[EXTRACTED INFORMATION]

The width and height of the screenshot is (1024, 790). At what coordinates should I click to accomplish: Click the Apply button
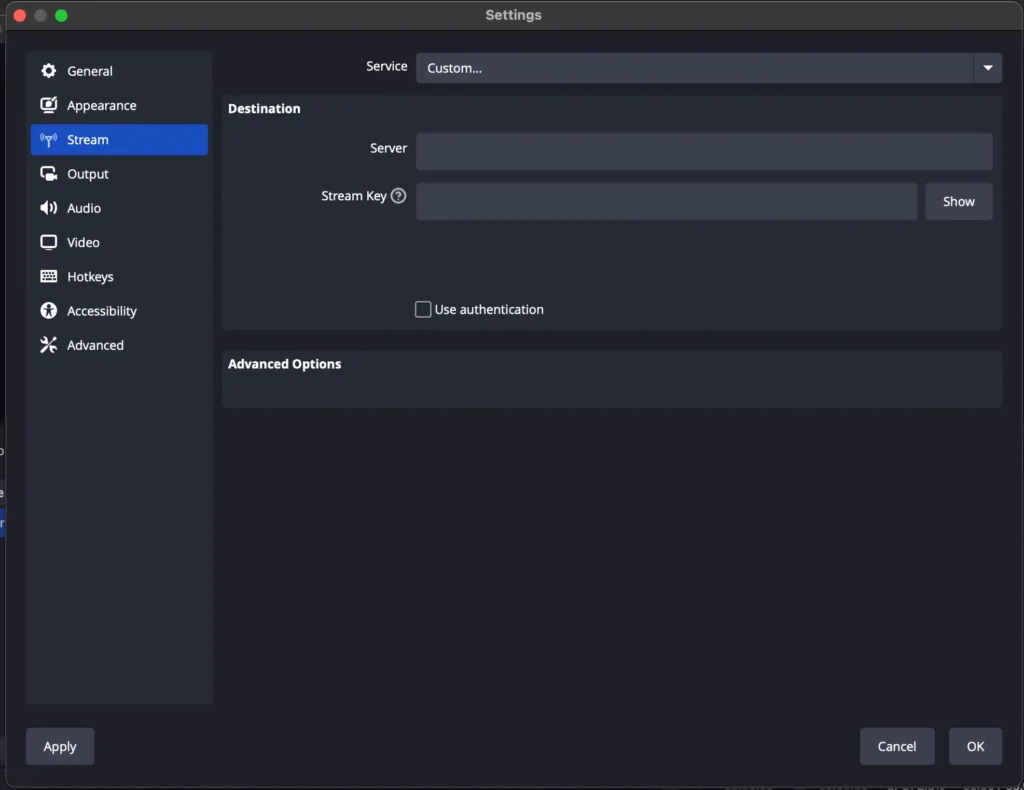tap(60, 746)
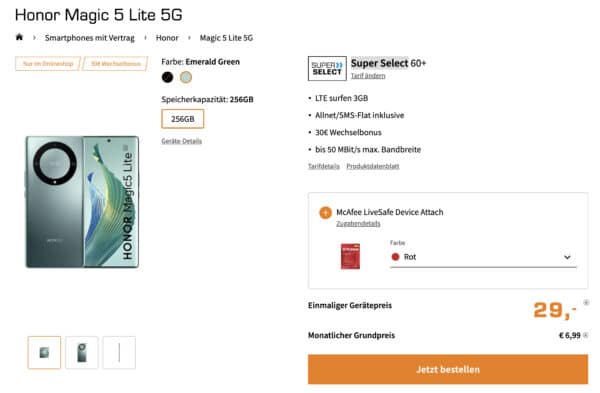
Task: Open Smartphones mit Vertrag breadcrumb
Action: [x=90, y=38]
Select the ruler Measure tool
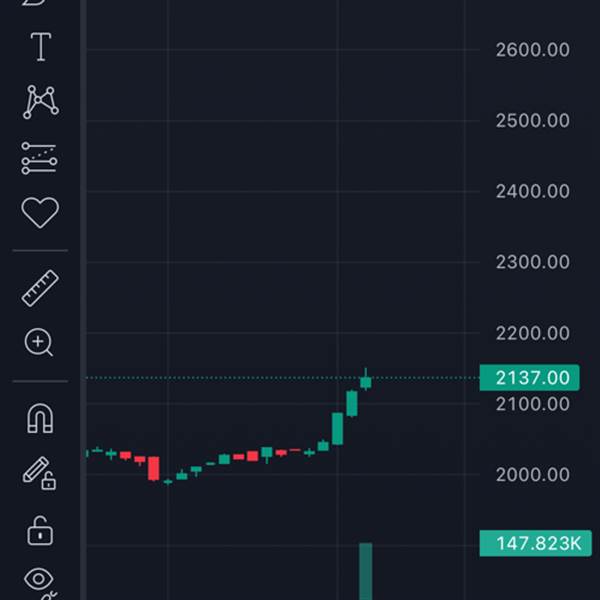 click(40, 288)

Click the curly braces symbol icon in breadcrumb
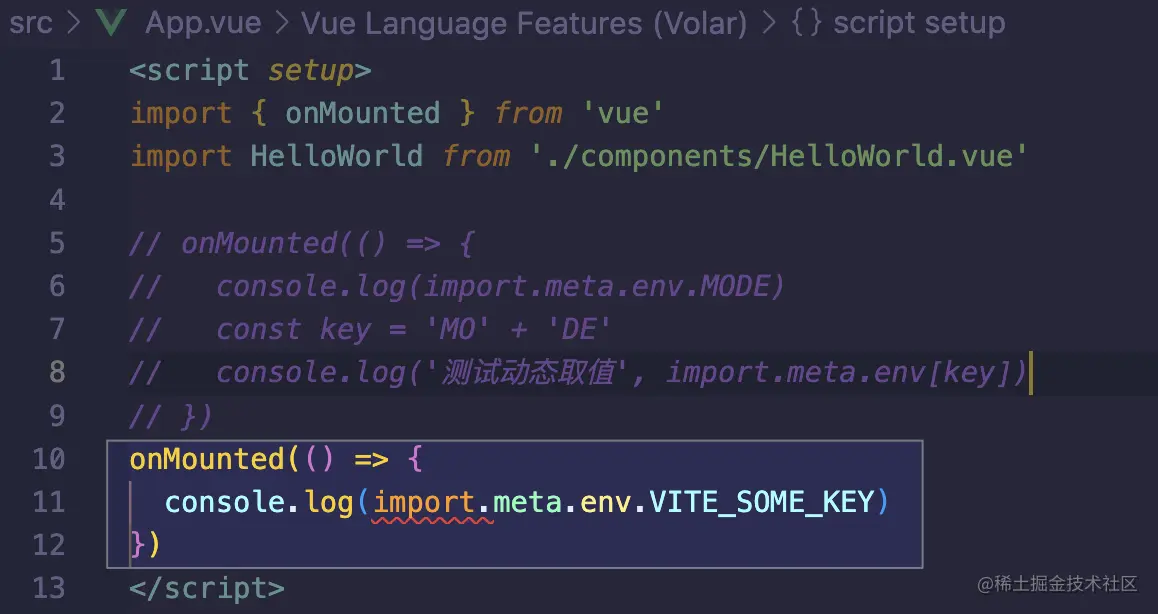[x=806, y=23]
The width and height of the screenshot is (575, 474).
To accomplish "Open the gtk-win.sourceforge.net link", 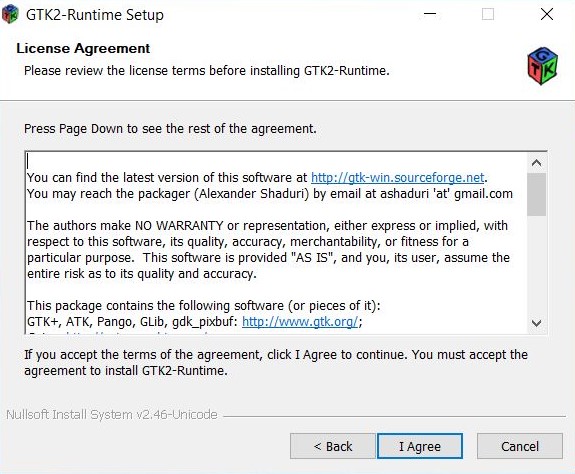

[/EXTRACTED INFORMATION]

WORK TO COMPLETE ▸ Copy out the material above in full and exactly; its pictures are not to appear.

RESULT OF THE EXERCISE ▸
The width and height of the screenshot is (1024, 790). At what coordinates should I click to accomplish: Click the Apply button
tap(60, 746)
Task: Open Smartphones mit Vertrag breadcrumb
Action: [x=90, y=38]
Select the ruler Measure tool
 click(40, 288)

Click the curly braces symbol icon in breadcrumb
[x=806, y=23]
The width and height of the screenshot is (575, 474).
To accomplish "Open the gtk-win.sourceforge.net link", 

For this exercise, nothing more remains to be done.